One theory is that we have vivid dreams during REM sleep because that’s the only time of day when the links to parts of the brain that produce stress-inducing chemicals are turned off.

This means that while the dreams we have then may be frightening or disturbing, they are not as bad as if you had them while you were awake.

Another very plausible reason why we have vivid and disturbing dreams during REM sleep is that this is the time when you can review unpleasant memories and events while remaining calm.

The dreams you have during REM sleep allow you to subconsciously process your emotions and defuse them. Think of dreaming as a cheap but effective form of psychotherapy.

But in people who have recurring nightmares, something is wrong. Instead of being defused, the feelings evoked in their dreams continue to haunt them.

And what’s worrying is that new research suggests it may be linked to an increased risk of dementia later in life.

This new finding, published in the journal The Lancet in September, is based on a study of more than 3,500 people aged 35 and over.

At the start of the study, all participants had to complete detailed questionnaires, including how often they had bad dreams.

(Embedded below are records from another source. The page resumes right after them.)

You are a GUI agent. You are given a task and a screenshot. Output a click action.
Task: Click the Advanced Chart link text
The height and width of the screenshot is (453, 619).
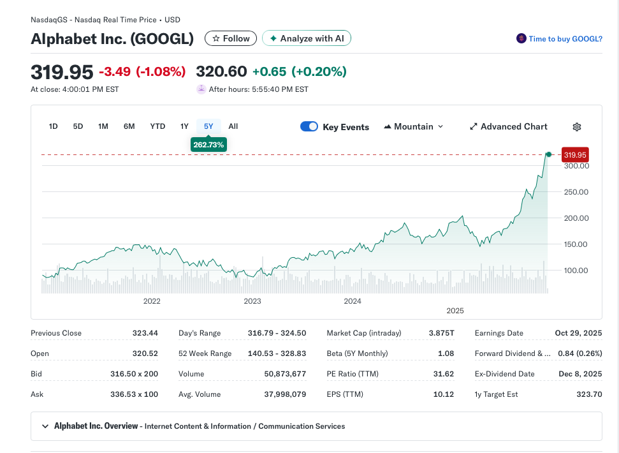514,127
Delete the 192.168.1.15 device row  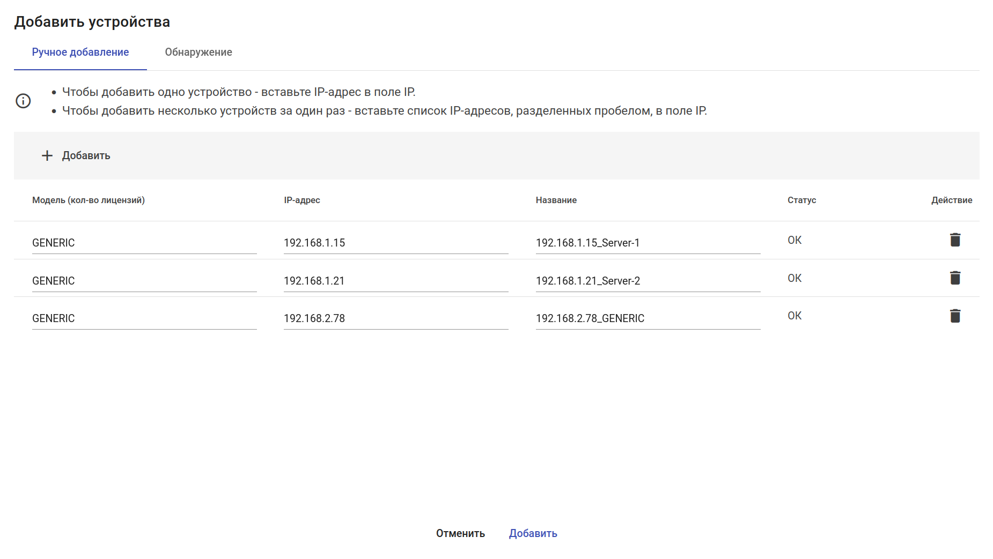(x=955, y=240)
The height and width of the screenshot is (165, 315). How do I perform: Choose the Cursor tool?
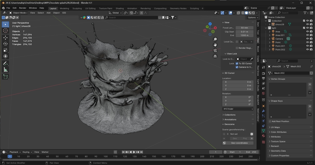point(5,30)
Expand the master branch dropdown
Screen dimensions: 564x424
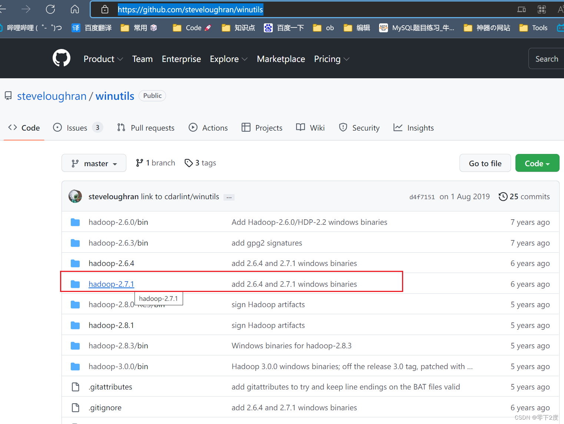coord(94,163)
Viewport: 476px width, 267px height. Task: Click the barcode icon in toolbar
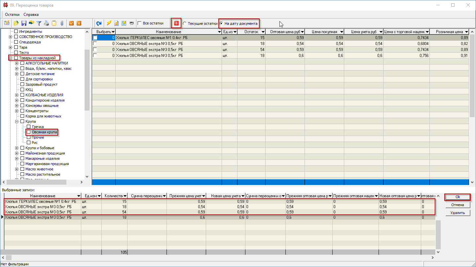(x=132, y=23)
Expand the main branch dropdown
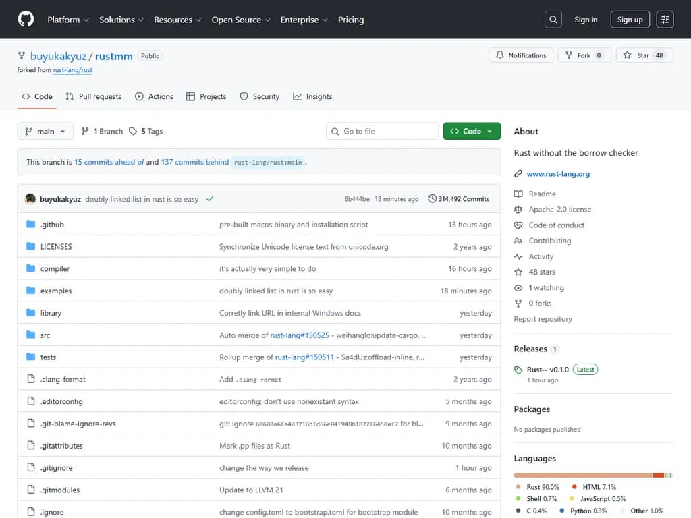The image size is (691, 518). coord(45,131)
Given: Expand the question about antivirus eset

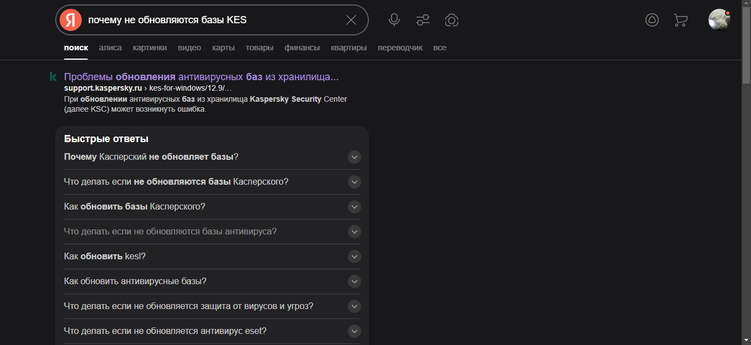Looking at the screenshot, I should click(x=355, y=331).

When the researchers assessed the participants a decade later, they found that older men who reported having nightmares every week were five times more likely to have developed dementia than older men who reported no bad dreams. In women, surprisingly, the increased risk was much smaller – only 41%.

Playing a recurring noise while someone is sleeping not only helps reduce the frequency of nightmares, but can also replace bad dreams with more pleasant ones, a new study has shown.

Playing a recurring noise while someone is sleeping not only helps reduce the frequency of nightmares, but can also replace bad dreams with more pleasant ones, a new study has shown.

These results suggest that either frequent nightmares are an early sign of brain problems, which lead to dementia, or that regularly having bad dreams causes dementia (perhaps by disrupting the elements of sleep that restore the brain ).

The good news, according to Dr Abidemi Otaiku, a neuroscientist at the University of Birmingham who led the study, is that treating nightmares can lead to improvements in memory and thinking skills and can even, in some people, prevent dementia.

So what can you do to avoid having bad dreams? One thing you don’t have to worry about is eating cheese. Despite the idea that it leads to nightmares, when researchers from the British Cheese Board asked 200 volunteers to eat 20g of different cheeses every night for a week before going to bed, they reported no nightmares ( although Stilton eaters reported having more bizarre dreams).

A better bet is to try image replay therapy, where you revisit your nightmare while awake and imagine an alternative, positive outcome.

For example, if your nightmare involves being attacked by wolves, imagine the dream ending with the wolves turning into adorable King Charles Spaniels and curling up in your lap. If you do this every day for five to ten minutes, within two weeks you should see a drop in how often you have this nightmare.

But it doesn’t work for everyone, and for some the new musical technique I mentioned earlier may be a better option.

The study, conducted by the University of Geneva, Switzerland, asked 38 people who had frequent and distressing nightmares to imagine positive endings to their bad dreams.

While they were doing this, half the group also listened to a piano chord being played every ten seconds. The idea being to build a link in their brain between ‘piano chord’ and ‘happy ending’. They did this for two weeks.

All participants received sleep bands containing electrodes that measure brain activity to take home. At the end of the experiment, everyone reported less frequent nightmares, but the group that listened to the piano chord saw the greatest improvements and reported having much more positive dreams.

The researchers plan further studies to see if this approach works with more severe nightmares, such as those related to post-traumatic stress disorder. I have found that practicing image rehearsal therapy made my anxiety dreams related to train catching less stressful, but I would like to try the new approach.